- EXERCISE -
Express all of the material below as a Markdown table with the columns No. and Text, numbering the rows and leaving out blank lines and pictures.

---------- PROVIDED ENTRIES ----------

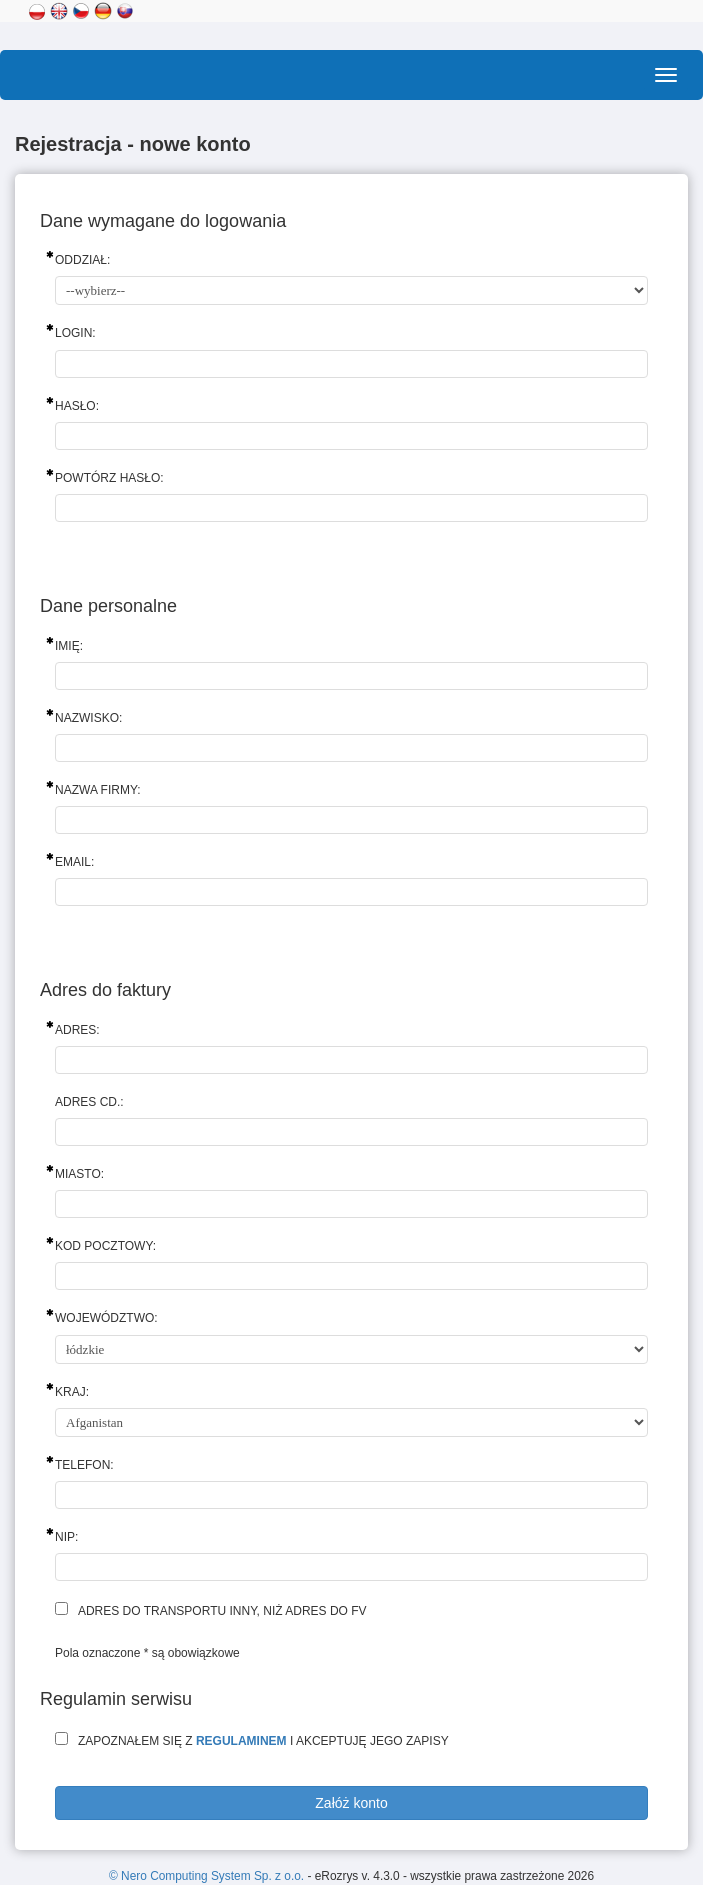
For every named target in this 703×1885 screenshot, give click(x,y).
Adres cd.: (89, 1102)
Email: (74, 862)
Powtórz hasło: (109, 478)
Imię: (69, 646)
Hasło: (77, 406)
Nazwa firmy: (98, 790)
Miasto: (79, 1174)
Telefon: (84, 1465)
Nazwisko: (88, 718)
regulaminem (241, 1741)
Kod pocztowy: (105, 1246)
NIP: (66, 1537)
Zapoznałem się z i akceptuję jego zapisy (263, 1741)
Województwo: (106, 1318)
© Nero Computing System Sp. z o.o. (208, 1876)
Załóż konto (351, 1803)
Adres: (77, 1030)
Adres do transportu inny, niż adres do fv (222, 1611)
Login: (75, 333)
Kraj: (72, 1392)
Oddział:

----------

- ANSWER FOR THE TASK -
| No. | Text |
|---|---|
| 1 | For every named target in this 703×1885 screenshot, give click(x,y). |
| 2 | Adres cd.: (89, 1102) |
| 3 | Email: (74, 862) |
| 4 | Powtórz hasło: (109, 478) |
| 5 | Imię: (69, 646) |
| 6 | Hasło: (77, 406) |
| 7 | Nazwa firmy: (98, 790) |
| 8 | Miasto: (79, 1174) |
| 9 | Telefon: (84, 1465) |
| 10 | Nazwisko: (88, 718) |
| 11 | regulaminem (241, 1741) |
| 12 | Kod pocztowy: (105, 1246) |
| 13 | NIP: (66, 1537) |
| 14 | Zapoznałem się z i akceptuję jego zapisy (263, 1741) |
| 15 | Województwo: (106, 1318) |
| 16 | © Nero Computing System Sp. z o.o. (208, 1876) |
| 17 | Załóż konto (351, 1803) |
| 18 | Adres: (77, 1030) |
| 19 | Adres do transportu inny, niż adres do fv (222, 1611) |
| 20 | Login: (75, 333) |
| 21 | Kraj: (72, 1392) |
| 22 | Oddział: |